Abstract
The reversal of spinal cord injury (SCI) and its devastating effect on voluntary control is one of the most provocative challenges in neuroscience research. Preclinical and clinical research has for a very long time tried to address this challenge, but there is still no effective treatment that leads to functional recovery. In simplified terms, the spinal cord resembles a highway, with outgoing commands from the brain and incoming feedback from the periphery. However, the spinal cord is an extremely complex apparatus with billions of cells, connections, and neuronal circuits. Injury to the spinal cord in humans has acute disastrous effects, followed by secondary pathophysiological events leading to a permanent loss of sensation and motor function corresponding to the site of injury. The spinal cord of humans, as far as we know, lacks the capacity to regenerate after an injury, in contrast to that of vertebrate fish, such as the zebrafish, which has an extraordinary ability to regenerate. Investigating the regenerative capacity of zebrafish can unveil mechanisms and features that may be translatable to the clinic.
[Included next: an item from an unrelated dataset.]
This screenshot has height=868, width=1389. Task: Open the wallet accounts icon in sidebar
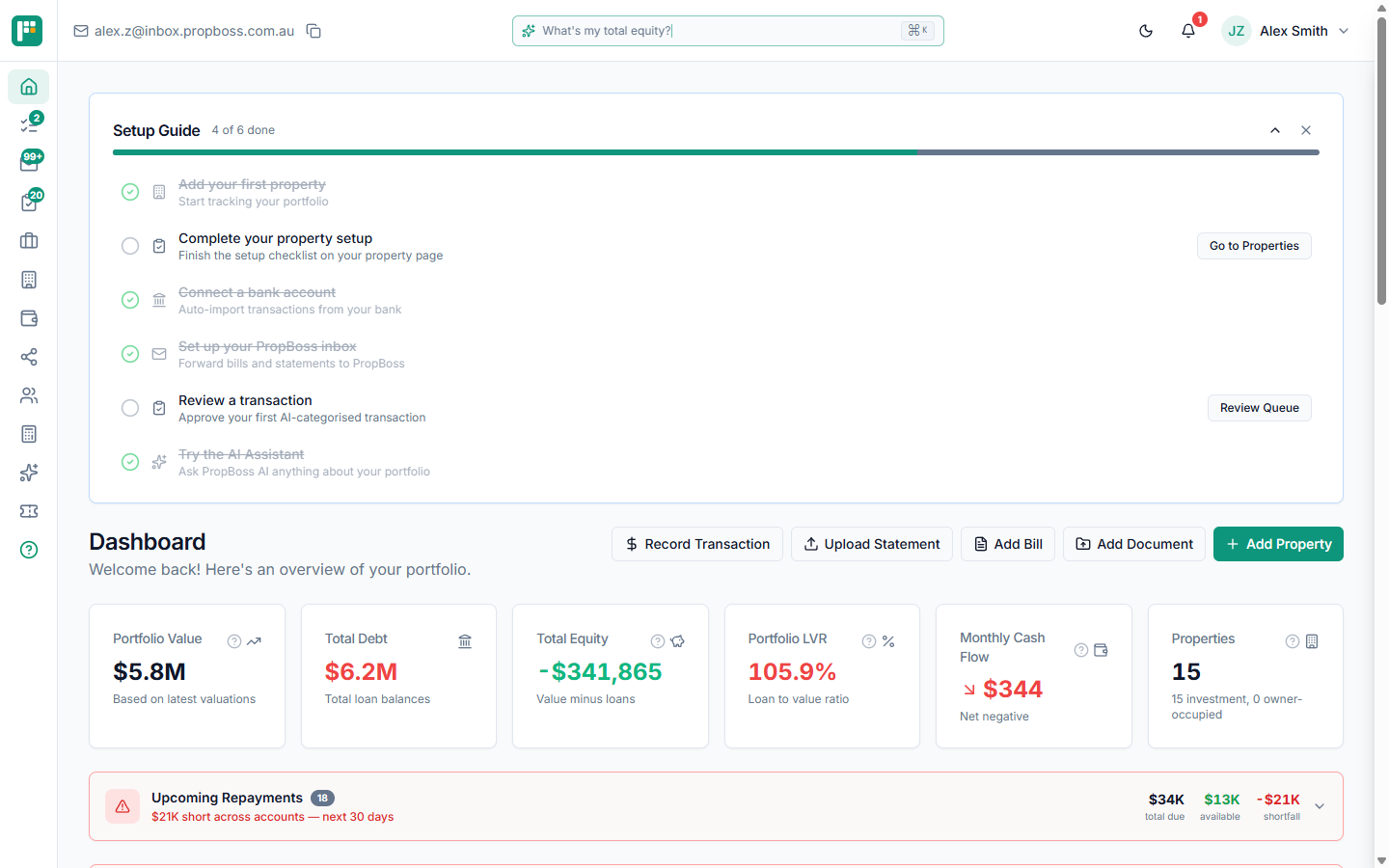(x=28, y=318)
In paper I, we identified V2a interneurons as an intrinsic source of excitation and a necessity for the zebrafish larvae’s normal generation of locomotor rhythm. In paper II, we scaled up and developed the technique used in paper I to a robust method to induce precise spatial and temporal SCI with minimal collateral damage in zebrafish larvae. In paper III, we investigated the impact of several factors, including lesion size, hypothermia, and analgesic substances, on the functional recovery of zebrafish larvae following SCI. Furthermore, we examined intrinsic Ca2+ signaling before and after SCI. In summary, this thesis paves the way for further investigations of the remarkable regenerative capacity zebrafish possess.